Suppose we want to paint the faces of a tetrahedron using $4$ different colors, assuming that we allow different faces to be painted with the same color.
By not taking the symmetries of tetrahedron into account, there are $|X|=4^4=256$ ways. Now, when its symmetries are introduced, from Burnside's orbit-counting theorem: $$ r=\frac{1}{|G|}\sum_{g \in G}|X_g| $$ where $G$ is the symmetry group of the tetrahedron (considering only orientation preserving symmetries), $X_g$ are the elements fixed by $g$ and $r$ is the number of orbits of $X$ under $G$'s action. Therefore, we need to keep track of how many elements are fixed by every $g \in G$.
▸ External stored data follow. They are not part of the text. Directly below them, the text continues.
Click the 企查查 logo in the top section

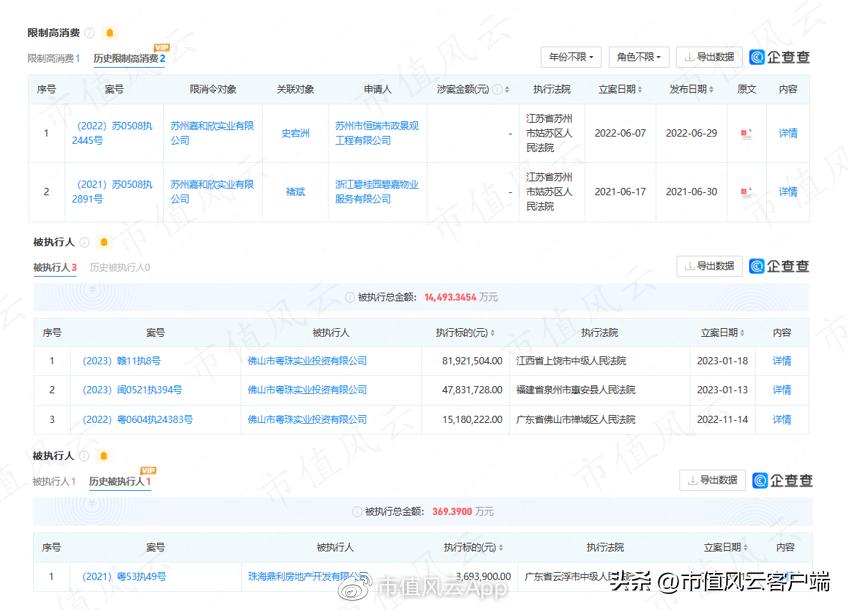coord(780,57)
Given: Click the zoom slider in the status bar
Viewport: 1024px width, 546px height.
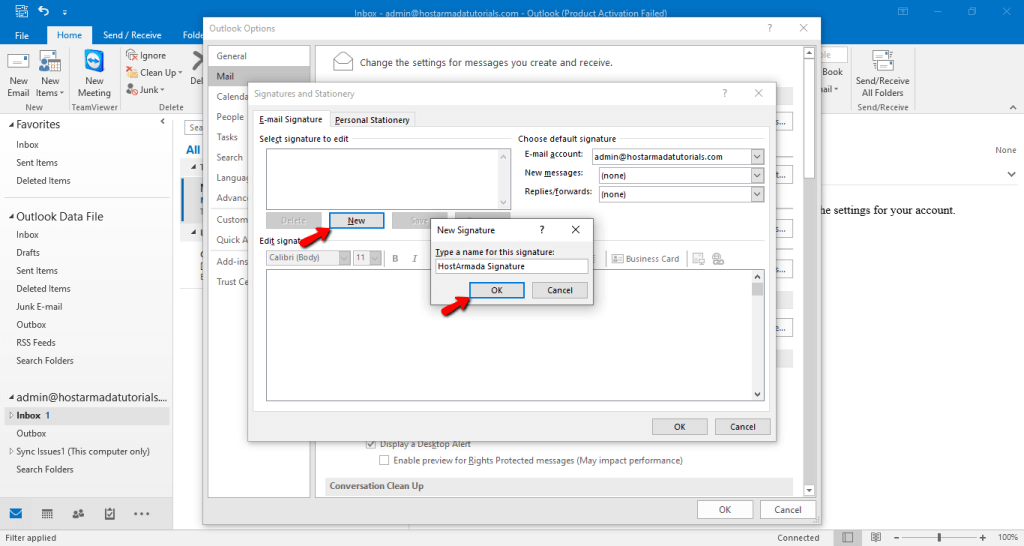Looking at the screenshot, I should coord(938,537).
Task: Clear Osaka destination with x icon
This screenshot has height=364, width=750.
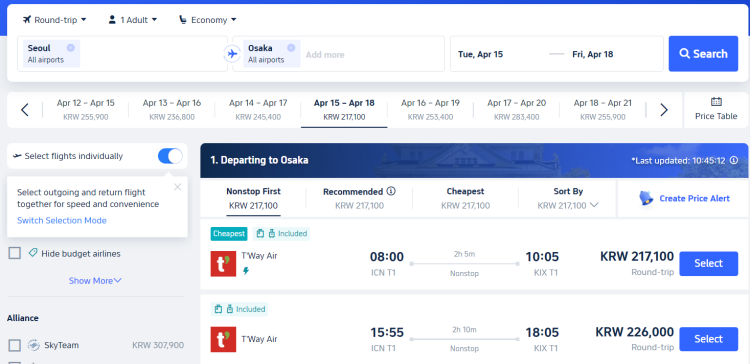Action: click(x=291, y=47)
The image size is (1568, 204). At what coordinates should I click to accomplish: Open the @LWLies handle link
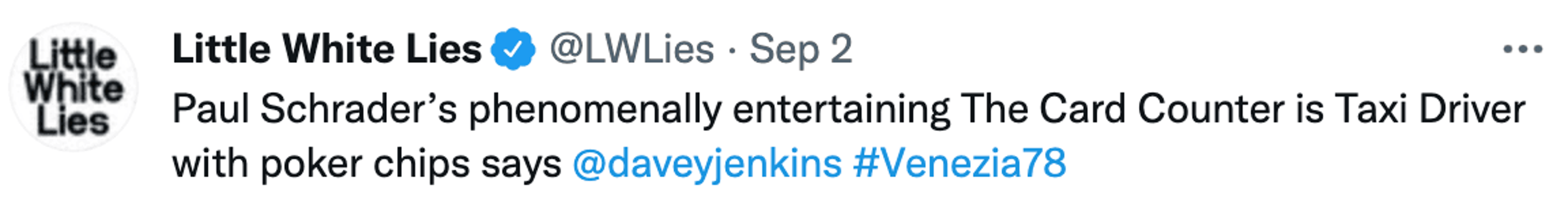632,49
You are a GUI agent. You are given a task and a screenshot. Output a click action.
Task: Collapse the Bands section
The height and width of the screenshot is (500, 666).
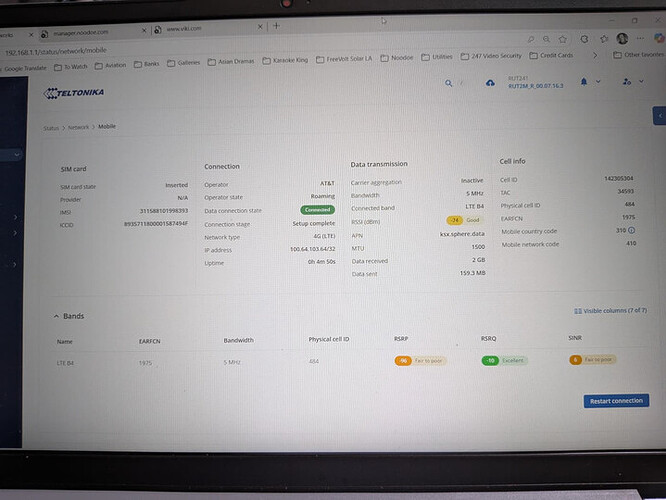click(x=56, y=316)
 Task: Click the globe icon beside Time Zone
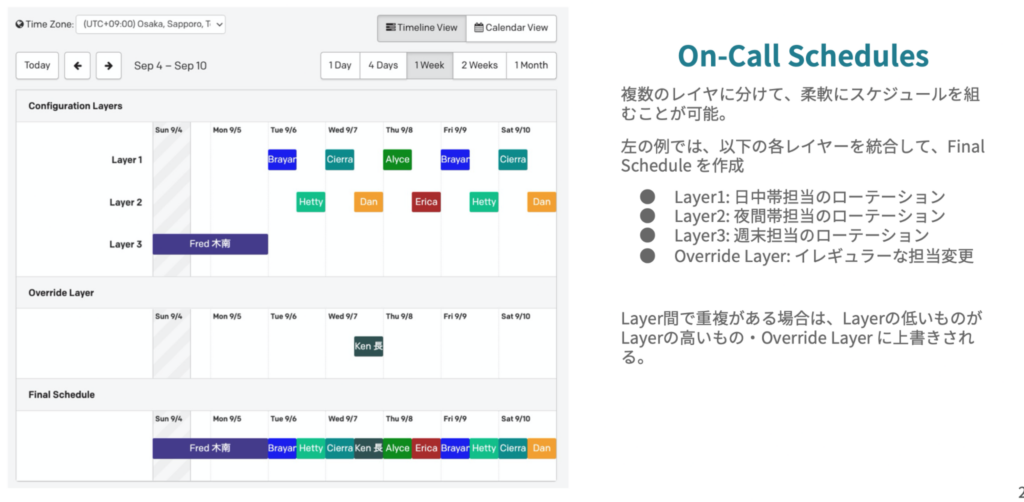pyautogui.click(x=20, y=24)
$\bullet \space $The identity element keeps everything unchanged, so $X_e=256$
$\bullet \space $ Let $\rho^j_i$ denote the rotations about the vertex $i$ by $j$ degrees. For the element to stay fixed, the adjacent faces to this vertex must be of the same color. So $$|X_{\rho^{120}_1}|=|X_{\rho_1^{240}}|=\dots=|X_{\rho^{240}_4}|=4 \cdot4=16$$
$\bullet \space $ There are $3$ more symmetries left to examine, which are the $180^o$ rotations, $m_1,m_2, m_3$. Elements stay fixed only if they have two pairs of similarly colored adjacent faces. Thus $$ |X_{m_1}|=|X_{m_2}|=|X_{m_3}|=4 \cdot 4=16 $$ Taking all this into account, we yield: $$ r=\frac{1}{12}(256+8 \cdot 16 + 3 \cdot 16)=\frac{432}{12}=36 $$
Therefore, there are $36$ different ways to color the faces of a tetrahedron using $4$ colors.